Coesão com Lula e FHC O anseio de influência dos partidos está diretamente relacionado com a avaliação que fazem da presidente: uma técnica obcecada com prazos e eficiência, não um gênio político como Lula, dotado ainda de uma intuição incomum. Mas há mais, começando pelo que Lula pode dispor e se exauriu: a ociosidade da produção, das contas fiscais e do crédito público. E, lá fora, seis anos de pujança recorde.

Lula navegou com vento a favor, unindo interesses incontornáveis graças à distribuição de benefícios. FHC fez o mesmo pelo motivo oposto: o esgotamento cambial e fiscal do país. A coesão em torno deles se deu em situações limites. Dilma não dispõe de nada disso.

O Estado filantrópico A economia não está em situação terminal, como estava com FHC. Ao contrário, bateu no teto, mas sem ter o que distribuir, como tinha com Lula. Só há dois caminhos: ou se expande a produção nacional, função do investimento, ou será a estagnação. Num patamar elevado, é certo, mas espichando a inflação a todo surto de crescimento.

Trata-se de uma limitação e de oportunidade. É o bom problema, se partilhados com todos. Os sinais são de que o PT e o PMDB já não se satisfazem em serem coadjuvantes de um sistema político que se mescla a interesses econômicos privados em todas as dimensões. E é assim não bem por relações espúrias, embora elas existam, mas pelo perfil da economia brasileira, dependente do Estado em quase tudo: licenças para operar, provedor de dinheiro barato etc.

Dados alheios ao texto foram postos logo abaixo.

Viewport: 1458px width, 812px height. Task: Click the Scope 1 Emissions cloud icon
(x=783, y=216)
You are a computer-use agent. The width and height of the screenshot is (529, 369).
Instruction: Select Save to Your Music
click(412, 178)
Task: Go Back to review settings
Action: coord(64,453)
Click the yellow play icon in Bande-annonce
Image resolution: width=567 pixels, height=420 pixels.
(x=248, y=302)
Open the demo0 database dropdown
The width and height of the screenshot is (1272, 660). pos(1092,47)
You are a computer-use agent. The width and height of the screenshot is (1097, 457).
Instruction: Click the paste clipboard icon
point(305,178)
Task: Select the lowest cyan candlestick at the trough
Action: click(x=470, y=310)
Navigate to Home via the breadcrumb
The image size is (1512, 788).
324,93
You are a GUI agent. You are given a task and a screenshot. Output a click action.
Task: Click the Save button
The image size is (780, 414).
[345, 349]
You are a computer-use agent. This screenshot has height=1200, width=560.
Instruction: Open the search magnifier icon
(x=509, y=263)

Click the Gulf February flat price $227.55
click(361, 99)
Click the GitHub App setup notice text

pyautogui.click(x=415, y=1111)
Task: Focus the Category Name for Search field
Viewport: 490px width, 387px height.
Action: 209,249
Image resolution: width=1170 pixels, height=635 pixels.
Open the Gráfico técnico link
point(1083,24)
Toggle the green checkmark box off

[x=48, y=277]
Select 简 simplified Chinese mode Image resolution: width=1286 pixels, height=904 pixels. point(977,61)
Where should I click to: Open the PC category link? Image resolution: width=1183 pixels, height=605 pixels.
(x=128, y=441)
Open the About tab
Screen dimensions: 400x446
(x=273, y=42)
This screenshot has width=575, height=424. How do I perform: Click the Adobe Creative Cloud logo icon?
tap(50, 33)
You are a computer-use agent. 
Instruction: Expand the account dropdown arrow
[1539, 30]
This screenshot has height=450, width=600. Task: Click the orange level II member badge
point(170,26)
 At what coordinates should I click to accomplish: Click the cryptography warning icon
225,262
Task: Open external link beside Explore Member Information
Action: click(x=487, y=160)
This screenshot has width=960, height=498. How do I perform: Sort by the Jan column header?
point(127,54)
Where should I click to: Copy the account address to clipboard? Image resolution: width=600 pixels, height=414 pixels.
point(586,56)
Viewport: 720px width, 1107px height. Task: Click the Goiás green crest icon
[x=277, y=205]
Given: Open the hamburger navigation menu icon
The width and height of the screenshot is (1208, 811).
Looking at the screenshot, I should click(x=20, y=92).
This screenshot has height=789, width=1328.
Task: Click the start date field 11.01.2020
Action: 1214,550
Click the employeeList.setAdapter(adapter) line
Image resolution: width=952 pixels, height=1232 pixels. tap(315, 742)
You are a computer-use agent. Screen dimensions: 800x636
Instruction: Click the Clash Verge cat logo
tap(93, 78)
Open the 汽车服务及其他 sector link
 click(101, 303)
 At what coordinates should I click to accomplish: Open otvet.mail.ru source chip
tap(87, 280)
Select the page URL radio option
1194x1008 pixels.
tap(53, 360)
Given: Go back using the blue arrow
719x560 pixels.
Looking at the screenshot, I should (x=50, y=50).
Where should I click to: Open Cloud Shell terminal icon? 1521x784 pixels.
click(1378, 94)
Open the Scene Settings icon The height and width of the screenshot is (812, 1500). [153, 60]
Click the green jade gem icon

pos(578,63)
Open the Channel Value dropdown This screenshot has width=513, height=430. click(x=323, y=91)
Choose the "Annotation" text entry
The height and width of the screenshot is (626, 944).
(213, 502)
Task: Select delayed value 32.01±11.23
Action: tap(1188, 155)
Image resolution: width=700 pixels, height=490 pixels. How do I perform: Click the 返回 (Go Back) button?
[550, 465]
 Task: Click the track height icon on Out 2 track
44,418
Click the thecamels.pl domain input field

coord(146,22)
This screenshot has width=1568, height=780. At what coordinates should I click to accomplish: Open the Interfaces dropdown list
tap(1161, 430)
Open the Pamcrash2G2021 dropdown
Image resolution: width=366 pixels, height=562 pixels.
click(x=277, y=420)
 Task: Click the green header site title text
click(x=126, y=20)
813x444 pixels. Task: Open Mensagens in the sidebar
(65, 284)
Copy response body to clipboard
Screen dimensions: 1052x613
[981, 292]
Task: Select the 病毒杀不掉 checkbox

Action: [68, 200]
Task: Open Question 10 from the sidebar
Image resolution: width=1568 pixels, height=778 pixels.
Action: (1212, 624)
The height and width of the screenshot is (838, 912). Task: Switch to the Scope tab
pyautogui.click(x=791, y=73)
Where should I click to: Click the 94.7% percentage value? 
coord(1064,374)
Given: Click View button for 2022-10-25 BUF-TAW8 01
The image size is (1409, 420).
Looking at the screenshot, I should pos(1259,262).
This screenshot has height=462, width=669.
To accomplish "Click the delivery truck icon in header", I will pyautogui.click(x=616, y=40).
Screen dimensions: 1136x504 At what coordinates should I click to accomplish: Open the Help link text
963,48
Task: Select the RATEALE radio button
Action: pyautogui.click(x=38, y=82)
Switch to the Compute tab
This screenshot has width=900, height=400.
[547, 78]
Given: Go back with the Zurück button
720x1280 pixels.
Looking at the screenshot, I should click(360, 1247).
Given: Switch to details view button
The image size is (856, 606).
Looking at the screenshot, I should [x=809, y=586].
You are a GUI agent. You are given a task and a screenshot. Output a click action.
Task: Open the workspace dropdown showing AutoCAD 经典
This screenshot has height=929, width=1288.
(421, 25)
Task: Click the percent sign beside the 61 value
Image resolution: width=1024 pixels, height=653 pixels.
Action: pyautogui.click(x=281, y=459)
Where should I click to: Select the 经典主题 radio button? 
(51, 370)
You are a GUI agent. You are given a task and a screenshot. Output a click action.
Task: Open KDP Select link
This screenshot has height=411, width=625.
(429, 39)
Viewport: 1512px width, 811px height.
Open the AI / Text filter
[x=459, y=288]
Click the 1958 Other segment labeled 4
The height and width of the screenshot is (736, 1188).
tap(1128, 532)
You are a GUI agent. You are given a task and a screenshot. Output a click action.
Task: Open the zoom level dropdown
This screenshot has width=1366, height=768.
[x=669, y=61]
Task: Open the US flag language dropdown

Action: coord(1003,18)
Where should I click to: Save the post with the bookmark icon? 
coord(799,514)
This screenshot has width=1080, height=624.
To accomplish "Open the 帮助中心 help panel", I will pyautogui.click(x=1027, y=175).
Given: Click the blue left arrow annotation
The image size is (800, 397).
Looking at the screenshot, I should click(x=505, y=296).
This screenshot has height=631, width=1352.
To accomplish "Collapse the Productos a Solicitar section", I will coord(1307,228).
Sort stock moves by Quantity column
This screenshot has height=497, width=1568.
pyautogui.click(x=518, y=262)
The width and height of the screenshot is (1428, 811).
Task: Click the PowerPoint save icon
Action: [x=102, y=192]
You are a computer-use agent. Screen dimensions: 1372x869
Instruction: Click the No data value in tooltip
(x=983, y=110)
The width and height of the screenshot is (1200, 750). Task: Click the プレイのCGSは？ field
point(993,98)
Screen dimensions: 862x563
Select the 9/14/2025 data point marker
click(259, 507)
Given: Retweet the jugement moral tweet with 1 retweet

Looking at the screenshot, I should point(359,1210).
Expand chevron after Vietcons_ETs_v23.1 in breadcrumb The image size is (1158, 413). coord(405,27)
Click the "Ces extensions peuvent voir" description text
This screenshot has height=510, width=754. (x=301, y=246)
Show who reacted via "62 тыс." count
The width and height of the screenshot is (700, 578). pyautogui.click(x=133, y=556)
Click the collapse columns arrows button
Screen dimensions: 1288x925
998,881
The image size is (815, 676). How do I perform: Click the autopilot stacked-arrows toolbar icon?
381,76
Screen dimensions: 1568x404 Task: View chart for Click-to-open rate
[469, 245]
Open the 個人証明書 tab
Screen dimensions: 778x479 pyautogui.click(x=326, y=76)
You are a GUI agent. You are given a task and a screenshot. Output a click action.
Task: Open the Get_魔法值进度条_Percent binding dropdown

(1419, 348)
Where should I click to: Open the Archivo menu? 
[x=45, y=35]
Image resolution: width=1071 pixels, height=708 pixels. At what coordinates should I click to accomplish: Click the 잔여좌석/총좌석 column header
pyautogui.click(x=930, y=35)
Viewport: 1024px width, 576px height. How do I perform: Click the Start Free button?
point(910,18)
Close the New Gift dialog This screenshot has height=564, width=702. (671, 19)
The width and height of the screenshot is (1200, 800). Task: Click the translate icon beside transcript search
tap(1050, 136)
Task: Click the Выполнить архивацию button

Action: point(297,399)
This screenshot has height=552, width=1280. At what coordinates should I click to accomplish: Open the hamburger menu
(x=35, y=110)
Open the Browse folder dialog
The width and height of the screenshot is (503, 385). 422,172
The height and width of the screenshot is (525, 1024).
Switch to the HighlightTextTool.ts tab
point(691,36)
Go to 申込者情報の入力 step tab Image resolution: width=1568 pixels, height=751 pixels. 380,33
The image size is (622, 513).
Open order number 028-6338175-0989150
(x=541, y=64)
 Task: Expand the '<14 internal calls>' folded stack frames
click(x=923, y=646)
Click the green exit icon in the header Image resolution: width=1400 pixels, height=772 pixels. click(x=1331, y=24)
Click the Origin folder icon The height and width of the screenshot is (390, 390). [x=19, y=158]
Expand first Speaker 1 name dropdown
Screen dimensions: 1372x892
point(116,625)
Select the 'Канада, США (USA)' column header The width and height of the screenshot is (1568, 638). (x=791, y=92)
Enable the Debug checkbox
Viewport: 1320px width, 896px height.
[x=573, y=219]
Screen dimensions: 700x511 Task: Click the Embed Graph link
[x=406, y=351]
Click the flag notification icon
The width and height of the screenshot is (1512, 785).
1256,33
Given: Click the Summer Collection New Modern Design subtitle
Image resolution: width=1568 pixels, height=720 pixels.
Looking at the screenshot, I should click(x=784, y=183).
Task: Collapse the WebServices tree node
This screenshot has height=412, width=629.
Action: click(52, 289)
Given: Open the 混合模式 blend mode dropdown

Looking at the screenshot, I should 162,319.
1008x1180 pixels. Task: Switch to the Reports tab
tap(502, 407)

A Casa Civil trancada Em meio a um ambiente dominado por parcerias entre o público e o privado, vamos dizer assim, impera o presidente, sobra a política e há pouco incentivo à transparência, já que a Constituição delega poderes ao Congresso, sem limitar formalmente os do Executivo.

Não se rompe tal sistema no curto prazo priorizando a eficiência, como sugere Dilma ao escolher a senadora Gleisi para a Casa Civil pelo seu alegado perfil de gestora. Subentende-se que a Casa Civil não terá relações especiais com o capital. Mas continua indeferido o anseio de maior influência de PT e PMDB. Ou Dilma governa com um projeto nacional combinado com eles ou continuará pressionada.

Não é só fisiologismo Na superfície, o embate entre o governo e os partidos de sua base de apoio sempre é apresentado como disputa por cargos. É isso, mas pode estar havendo um excesso de simplificação. Pegue-se o PT: se Dilma é petista, assim como petista é a maioria dos ministros, não é lógico que setores do partido se sintam alijados do governo.

Tal percepção se confunde com a de um governo de tecnocratas. Foi assim com FHC, quando dominaram os operadores da ordem monetária, a mesma praia de Palocci, sem o convencimento majoritário do PSDB. A falta de um projeto que galvanize o interesse da maioria agrava o sentimento de exclusão dos partidos. Sem algo assim, a imagem de gerente colada a Dilma mais a prejudica do que ajuda.